Concrètement, lorsque l'internaute prend une photo et souhaite la partager, il peut la flouter ou la publier en la «glissant dans une enveloppe», comme le précise Pascal Bauermeister, lead architect chez Privately: «Ces photos sont alors inexploitables pour Facebook, alors même que maintenant toute photo postée sur Facebook peut être utilisée pour sa communication publicitaire.» Cette photo ne sera accessible qu'aux personnes destinataires de la publication. Ils pourront y accéder en cliquant dessus et seront redirigés vers un site. Sur mobile, le post peut aussi être vu directement via l'application Privately si les destinataires sont aussi équipés de l'application.

Un oubli programmable

En outre, une durée de publication du post peut être ajoutée, selon que l'internaute souhaite le laisser accessible un jour, une semaine, un mois ou une durée déterminée. Au terme de cette période, les données s'effacent automatiquement. Une sorte de droit à l'oubli automatique. «Mais si il se rend compte qu'il n'aurait pas dû publier ce contenu, il peut aussi le supprimer à tout moment.» Une API sera prochainement disponible, pour équiper toutes applications sociales et permettre à leurs utilisateurs de basculer en mode privé.

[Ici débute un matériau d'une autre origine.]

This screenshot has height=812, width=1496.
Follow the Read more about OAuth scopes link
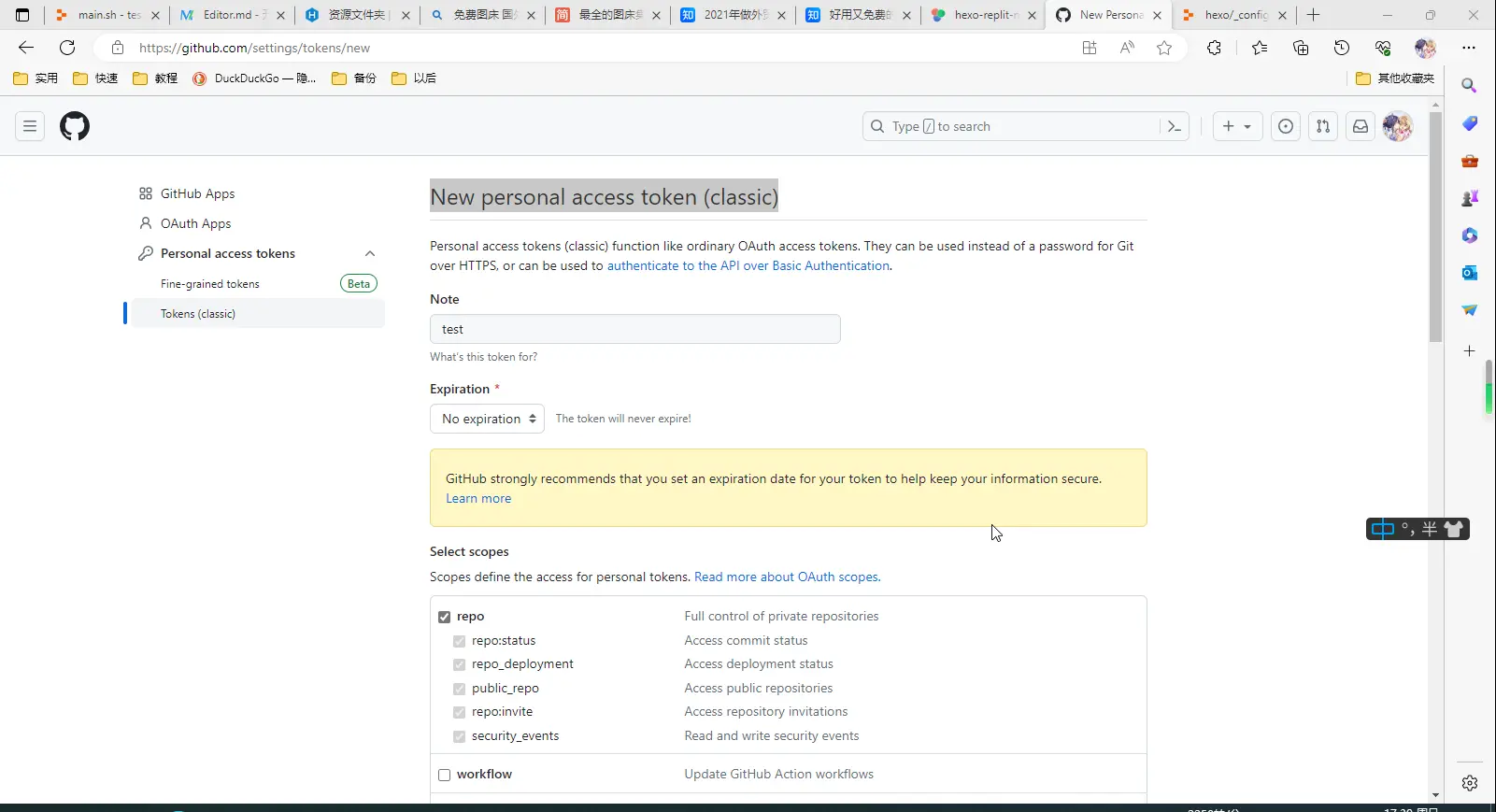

Si cette application est disponible gratuitement, c'est parce que Privately veut présenter sa technologie. Il faut dire qu'à l'origine, Privately a développé une plateforme de stockage des données privées destinée à être vendue aux opérateurs de télécommunications pour sécuriser les données de leurs clients. La société basée au parc de l'innovation de l'EPFL est d'ores-et-déjà en contact avec des opérateurs en Suisse, en Europe et en Asie. Elle avait lancé il y a environ une année ce service en mode cloud. La société est une spin-off de Kudelski, qui en détient encore 30% des parts.